Distribution SpecSharingAPI Protocols (Push/Pull)HTTP API V2

The OCI is an open governance structure that creates specifications for container formats and runtimes.

1. The OCI Runtime Specification (runtime-spec) This defines the behavior of the “backend” program that actually runs the container. It details how to unpack a “Filesystem Bundle” and run it. The standard ensures that whether you use Linux namespaces (like runc) or a micro-VM (like Kata), the command to “start” the container is identical.

When an image is “pulled” and ready to run, it is unpacked into an OCI Bundle.

  • config.json: This is the holy grail. It contains:
    • Root: Path to the root filesystem (rootfs).
    • Mounts: Definitions for /proc, /sys, and bind mounts.
    • Process: The args, env vars (PATH, app=v1), and user (UID/GID).
    • Hooks: Pre-start, Post-start, and Post-stop hooks. (Crucial for injecting secrets or setting up networking before the app starts).
  • Lifecycle: The runtime MUST support these states: creating -> created -> running -> stopped.

2. The OCI Image Specification (image-spec) This defines the on-disk format of the container. It explains how to serialize the filesystem into “layers” (tarballs) and how to write the configuration (JSON) so that any tool can read it.

An OCI Image is not one single file; it is a Directed Acyclic Graph (DAG) of content.

  • Manifest (application/vnd.oci.image.manifest.v1+json): This is the “packing list.” It lists the config blob and the layer blobs.
  • Config Blob: Contains the metadata (author, creation date, architecture). changing this changes the Image ID.
  • Layers: These are usually .tar.gzip files. They use SHA256 digests. If two images share the same base layer (like Ubuntu), they reference the exact same SHA256 hash, saving disk space.
  • Image Index: This allows one image tag (e.g., my-app:latest) to point to multiple manifests (one for amd64, one for arm64). This is how multi-arch images work!

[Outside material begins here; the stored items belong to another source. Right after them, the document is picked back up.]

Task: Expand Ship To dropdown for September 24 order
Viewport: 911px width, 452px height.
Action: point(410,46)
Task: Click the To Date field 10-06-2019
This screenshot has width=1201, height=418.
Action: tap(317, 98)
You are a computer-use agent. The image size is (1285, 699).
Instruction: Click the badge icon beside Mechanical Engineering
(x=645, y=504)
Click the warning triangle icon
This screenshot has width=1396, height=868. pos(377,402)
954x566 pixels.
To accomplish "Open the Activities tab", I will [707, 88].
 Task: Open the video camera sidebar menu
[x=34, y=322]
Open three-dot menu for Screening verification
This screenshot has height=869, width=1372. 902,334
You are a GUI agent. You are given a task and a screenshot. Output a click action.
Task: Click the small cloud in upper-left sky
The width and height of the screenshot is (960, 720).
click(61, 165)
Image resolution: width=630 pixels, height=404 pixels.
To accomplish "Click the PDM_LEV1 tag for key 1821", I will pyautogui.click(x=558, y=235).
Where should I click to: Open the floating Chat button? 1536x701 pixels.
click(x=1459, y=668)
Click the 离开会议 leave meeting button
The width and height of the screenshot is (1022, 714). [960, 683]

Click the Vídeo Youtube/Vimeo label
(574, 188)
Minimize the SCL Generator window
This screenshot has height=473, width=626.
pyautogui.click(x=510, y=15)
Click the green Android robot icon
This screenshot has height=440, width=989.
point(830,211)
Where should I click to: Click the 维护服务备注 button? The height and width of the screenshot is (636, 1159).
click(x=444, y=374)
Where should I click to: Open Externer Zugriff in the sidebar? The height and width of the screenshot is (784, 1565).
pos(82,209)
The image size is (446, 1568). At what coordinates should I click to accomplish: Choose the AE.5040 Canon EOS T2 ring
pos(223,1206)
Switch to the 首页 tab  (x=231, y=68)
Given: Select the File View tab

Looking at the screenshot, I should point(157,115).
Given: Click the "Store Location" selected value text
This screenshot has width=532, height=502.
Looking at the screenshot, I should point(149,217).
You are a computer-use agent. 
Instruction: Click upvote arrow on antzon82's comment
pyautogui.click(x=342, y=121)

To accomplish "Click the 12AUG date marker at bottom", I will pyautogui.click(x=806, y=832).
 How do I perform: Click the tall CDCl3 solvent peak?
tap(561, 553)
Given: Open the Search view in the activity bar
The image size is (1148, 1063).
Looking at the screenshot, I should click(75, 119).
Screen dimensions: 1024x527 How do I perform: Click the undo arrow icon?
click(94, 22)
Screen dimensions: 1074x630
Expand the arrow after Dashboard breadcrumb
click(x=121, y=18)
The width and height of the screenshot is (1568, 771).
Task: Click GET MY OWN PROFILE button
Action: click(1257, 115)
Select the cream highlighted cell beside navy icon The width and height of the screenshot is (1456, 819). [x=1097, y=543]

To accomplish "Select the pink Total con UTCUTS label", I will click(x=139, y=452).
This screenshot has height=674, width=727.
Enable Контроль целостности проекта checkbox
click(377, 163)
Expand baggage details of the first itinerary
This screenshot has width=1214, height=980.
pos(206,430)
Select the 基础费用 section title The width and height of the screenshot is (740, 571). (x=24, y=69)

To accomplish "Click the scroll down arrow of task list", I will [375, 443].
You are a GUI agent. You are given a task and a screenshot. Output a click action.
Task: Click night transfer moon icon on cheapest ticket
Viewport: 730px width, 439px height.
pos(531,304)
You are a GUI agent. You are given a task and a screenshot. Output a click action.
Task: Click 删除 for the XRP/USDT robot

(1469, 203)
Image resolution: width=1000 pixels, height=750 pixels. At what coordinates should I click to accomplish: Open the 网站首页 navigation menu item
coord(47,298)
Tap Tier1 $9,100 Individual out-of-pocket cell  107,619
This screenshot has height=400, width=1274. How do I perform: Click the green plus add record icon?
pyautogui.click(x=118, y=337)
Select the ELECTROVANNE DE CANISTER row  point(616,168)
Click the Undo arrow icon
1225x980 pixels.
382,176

3. The OCI Distribution Specification (distribution-spec) This is the newest of the three. It standardizes the API for Container Registries. It ensures that when you type docker pull or podman pull, the tool speaks the exact same HTTP language to the server (Docker Hub, GitHub Container Registry, etc.).

This defines the HTTP interaction.

  • Discovery: GET /v2/ (Check if registry supports V2).
  • Pulling:
    1. GET /v2/<name>/manifests/<reference> (Get the manifest).
    2. GET /v2/<name>/blobs/<digest> (Download the layers in parallel).
  • Pushing:
    1. POST /v2/<name>/blobs/uploads/ (Start an upload).
    2. PUT (Upload the actual data chunks).
    3. PUT /v2/<name>/manifests/<reference> (Upload the manifest last to “seal” the image).
Additional Details
  • OCI Artifacts: This is a huge trend. Since OCI registries are so good at storing “content-addressable data,” people started storing non-container things in them.
    • Helm Charts: Now stored in OCI registries.
    • WASM Modules: Stored as OCI artifacts.
    • SBOMs (Software Bill of Materials): You can attach a security scan result directly to the image in the registry using the OCI “Referrers API”.
  • Supply Chain Security: Tools like Cosign (Sigstore) rely entirely on OCI standards. They sign the Digest (hash) of the image and store the signature as a separate OCI artifact in the same registry.
  • Rootless Containers: The OCI Runtime Spec was updated to heavily support “Rootless” mode, allowing containers to run without root privileges on the host (using User Namespaces).
Anatomy of an OCI Image (using skopeo)

Goal: See the actual JSON files defined by the Image Spec without downloading the heavy image.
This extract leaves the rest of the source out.